## EXERCISE MATERIAL
════

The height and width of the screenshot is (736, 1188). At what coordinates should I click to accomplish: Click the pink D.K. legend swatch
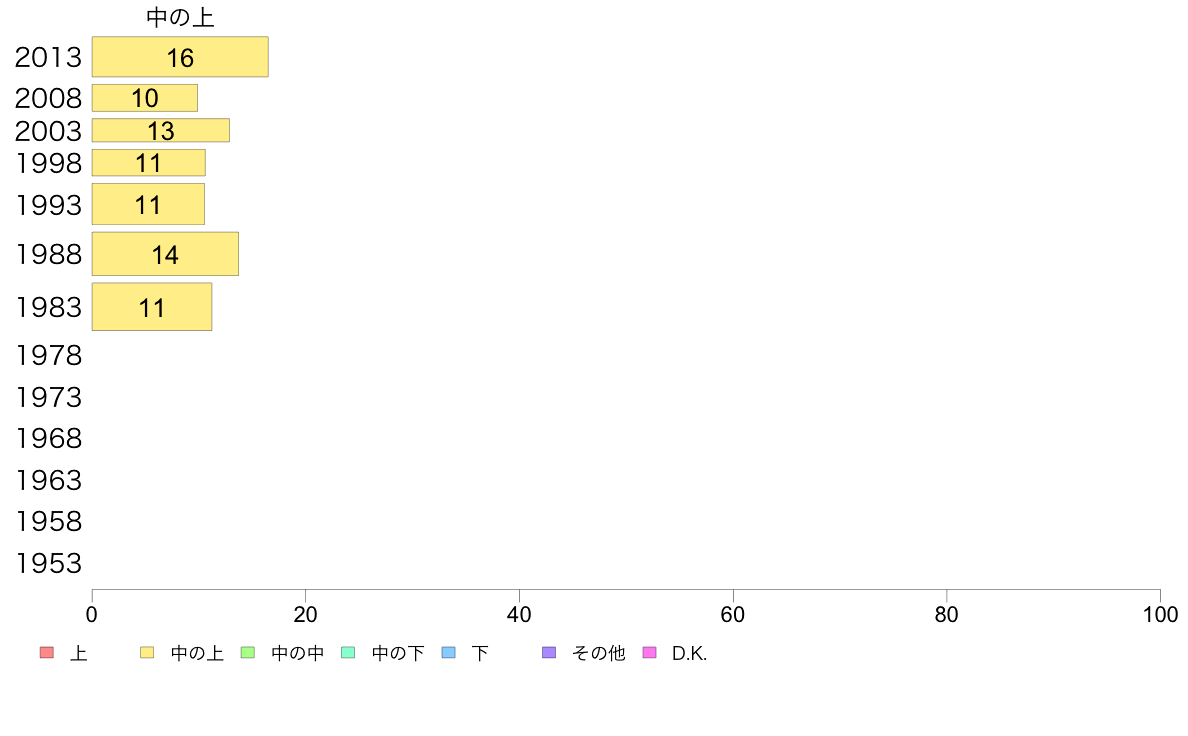click(649, 653)
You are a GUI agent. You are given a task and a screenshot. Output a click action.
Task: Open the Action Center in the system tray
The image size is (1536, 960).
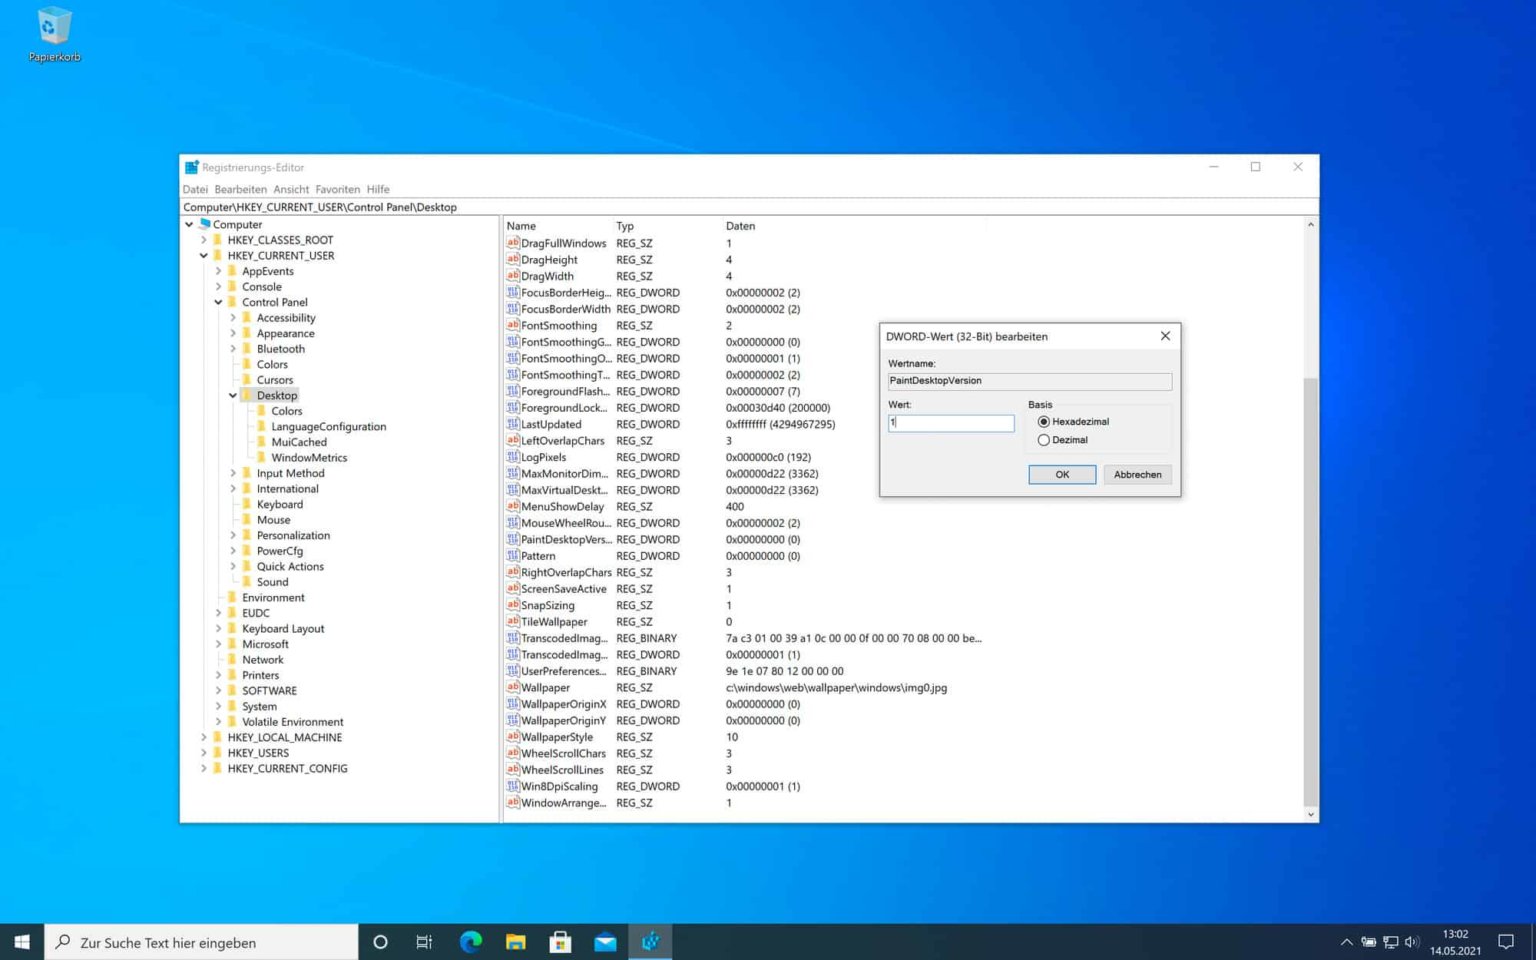1507,941
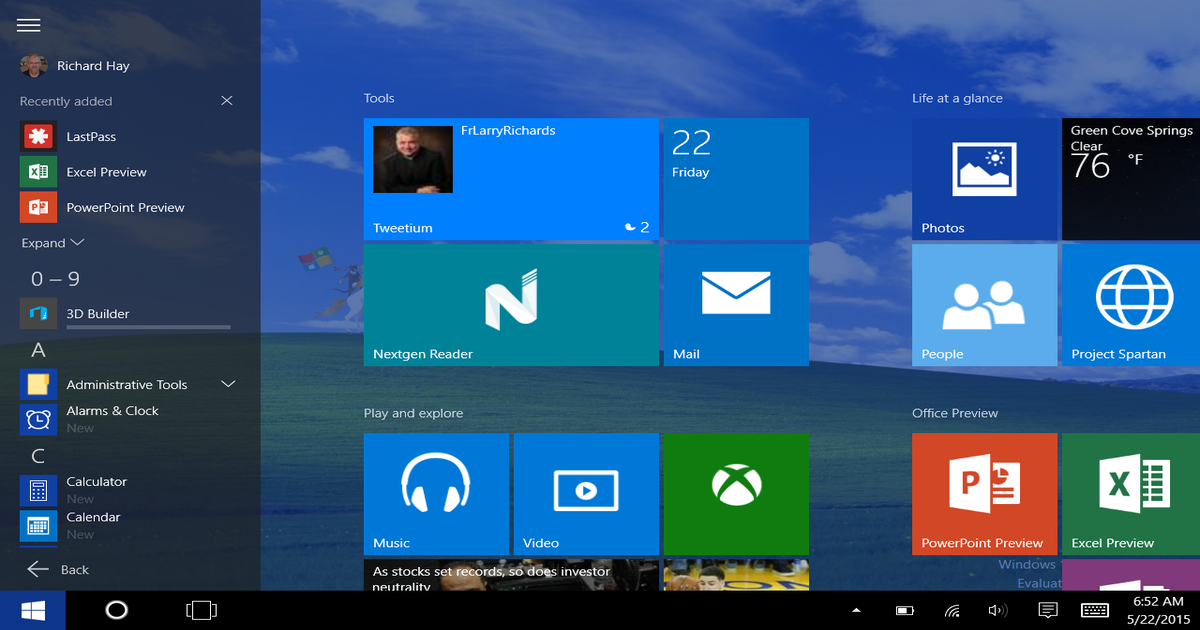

════

## TASK DESCRIPTION
Return, verbatim, everything from the line containing "You are a GUI" down to the final line of the items, omitting the pictures from your answer.

## REPLY TO THE EXERCISE
You are a GUI agent. You are given a task and a screenshot. Output a click action.
Task: Open the Action Center in the system tray
The image size is (1536, 960).
1507,941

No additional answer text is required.